The town will use the state money to pay for the Dennings well and for several other improvements. The town also is drilling test wells on several other properties it owns.
"The new wells will come along as we need them," said Mayor Sam Pierce. "We have a really good water table that is more than enough for our needs."
While other towns in Carroll imposed mandatory water restrictions during the devastating drought last year, New Windsor called for voluntary conservation.
Long-range plans call for a second water storage tank, an overhaul of the existing tank, new pipelines and the installation of a chlorine-content holding tank to replace the open reservoir from which the town draws water.
"Everyone will go along with these improvements because they are all needed," said Councilman Neal C. Roop. "We have some water lines that date back to 1906. I am sure there is sediment and lots of leaks. We can't let water get away."

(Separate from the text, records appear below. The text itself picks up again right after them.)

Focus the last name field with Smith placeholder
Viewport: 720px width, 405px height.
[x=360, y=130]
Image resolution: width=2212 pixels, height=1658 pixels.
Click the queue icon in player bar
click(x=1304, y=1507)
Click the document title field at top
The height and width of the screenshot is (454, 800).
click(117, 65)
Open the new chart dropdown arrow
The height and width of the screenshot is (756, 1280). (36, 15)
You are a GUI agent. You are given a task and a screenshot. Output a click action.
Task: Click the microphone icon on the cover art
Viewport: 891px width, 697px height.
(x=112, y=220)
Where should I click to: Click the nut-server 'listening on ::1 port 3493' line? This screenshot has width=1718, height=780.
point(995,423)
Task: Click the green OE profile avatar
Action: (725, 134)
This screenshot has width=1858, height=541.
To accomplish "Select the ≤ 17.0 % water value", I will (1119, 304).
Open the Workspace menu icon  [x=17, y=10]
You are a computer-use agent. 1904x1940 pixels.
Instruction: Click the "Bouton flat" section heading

A second 375,000-gallon tank would be built on Rowe Road near the existing 250,000-gallon tank. When the old tank, built in 1975, is completely refurbished, it will be put back into service. Two storage tanks should improve water pressure and enhance fire safety, officials said.
"If something ever happened to that one tank that has never been refurbished, what would we do for fire protection?" Roop asked.
The state is requiring the town to replace its open reservoir with an enclosed chlorinating system and holding tank that will store and treat water coming into the system from the wells.
"The state does not like open reservoirs, so we are enclosing everything," said Councilman Terry Petry. "We will be able to chlorinate the water in a more feasible manner with the new system."
The improvements stem from recommendations by a task force appointed about three years ago to study town water needs.
"The task force set the direction for us and we need to go there," said Roop.
The 30-year loan comes from the Maryland Resources Administration.
"We have been studying our infrastructure for a couple of years now and these are all improvements we need," said Pierce. "We have had a lot of growth and with more houses, you need more water. We have a solid commitment from the state for a low-interest loan."
And, Roop added, "We might as well take advantage of it."